***** Texto de la página *****

MEDELLÍN, COLOMBIA, SURAMERICA No. 269 FEBRERO DEL AÑO 2021 ISNN 0124-4388 elpulso@sanvicentefundacion.com icono facebook icono twitter

Contra viento y marea

Por: Damián Rúa Valencia. Magister en Literatura Francesa comparada Universidad de Estrasburgo – Francia

El nefasto 2020 que casi nos precipita en una guerra sin retorno, que volvió a los ricos más ricos, a los pobres, más pobres, nos desbarató las ilusiones a más de uno, y nos tiene en vilo esperando a que pase el temblor para recoger los escombros, ese mismo año nos dejó sin embargo una pequeña alegría, que para mí, y creo no ser el único en pensarlo, es una muy grande: la celebración del natalicio de Ludwig van Beethoven.

Parece mentira que, a 250 años de su nacimiento en Bonn, su música y presencia nos sigan conmoviendo tanto. Recuerdo una tarde de invierno en el cementerio de Viena: un cortejo discreto de personas de todos los colores se acercaba a la tumba del Maestro, bajo un cielo de ceniza, para hacerle una última reverencia, como si acabara de fallecer. Todos estábamos ahí con la esperanza de acercarnos un poco más a él. Una asiática que llevaba un violín terciado en la espalda lloraba incluso con un llanto tranquilo mientras acomodaba unas flores coloradas frente a la tumba.

***** Material recopilado *****

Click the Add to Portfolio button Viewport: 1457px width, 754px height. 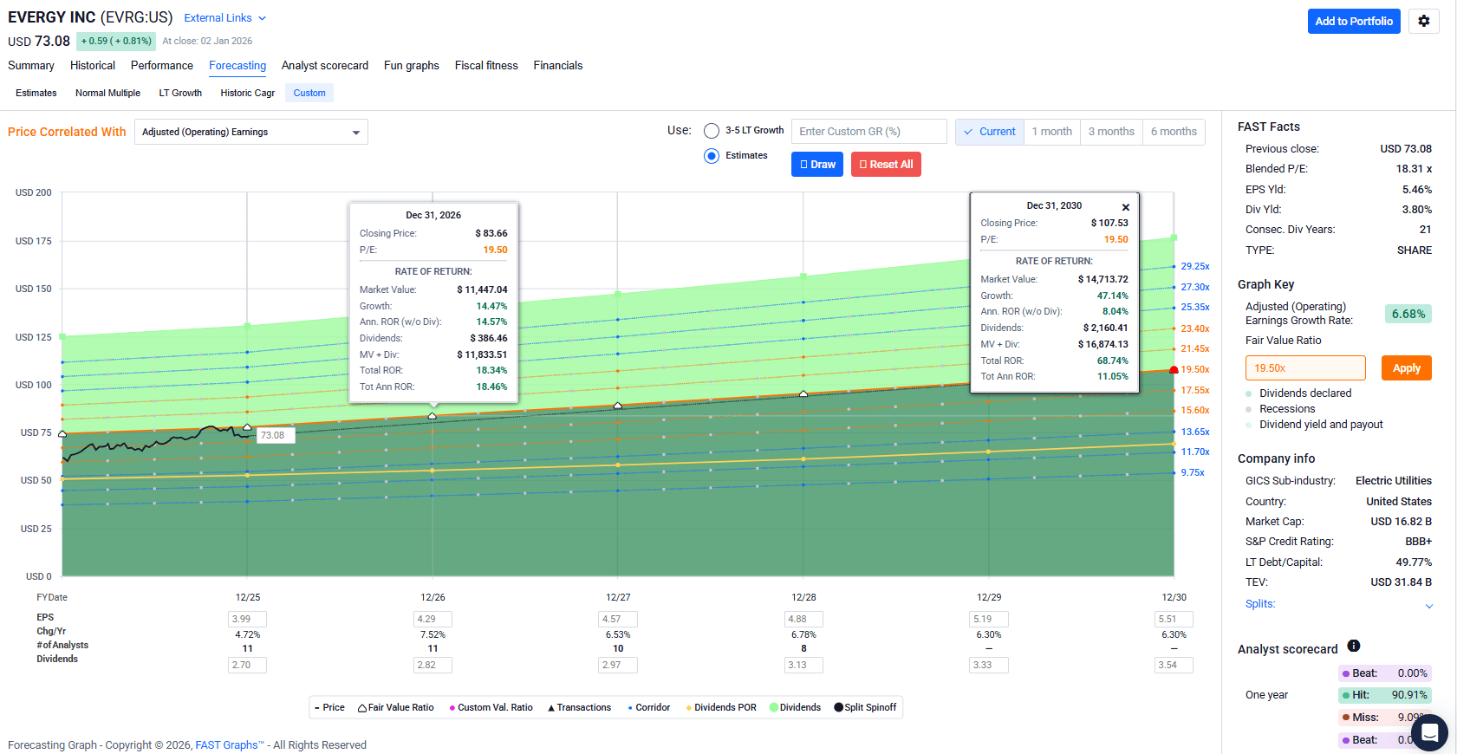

*****

■ Objetivo
Sustituya "nefasto" por "funesto" en el fragmento del texto de la página que va de "MEDELLÍN, COLOMBIA, SURAMERICA" a "Ludwig van Beethoven.", y transcriba el fragmento resultante.

■ Respuesta escrita
MEDELLÍN, COLOMBIA, SURAMERICA No. 269 FEBRERO DEL AÑO 2021 ISNN 0124-4388 elpulso@sanvicentefundacion.com icono facebook icono twitter

Contra viento y marea

Por: Damián Rúa Valencia. Magister en Literatura Francesa comparada Universidad de Estrasburgo – Francia

El funesto 2020 que casi nos precipita en una guerra sin retorno, que volvió a los ricos más ricos, a los pobres, más pobres, nos desbarató las ilusiones a más de uno, y nos tiene en vilo esperando a que pase el temblor para recoger los escombros, ese mismo año nos dejó sin embargo una pequeña alegría, que para mí, y creo no ser el único en pensarlo, es una muy grande: la celebración del natalicio de Ludwig van Beethoven.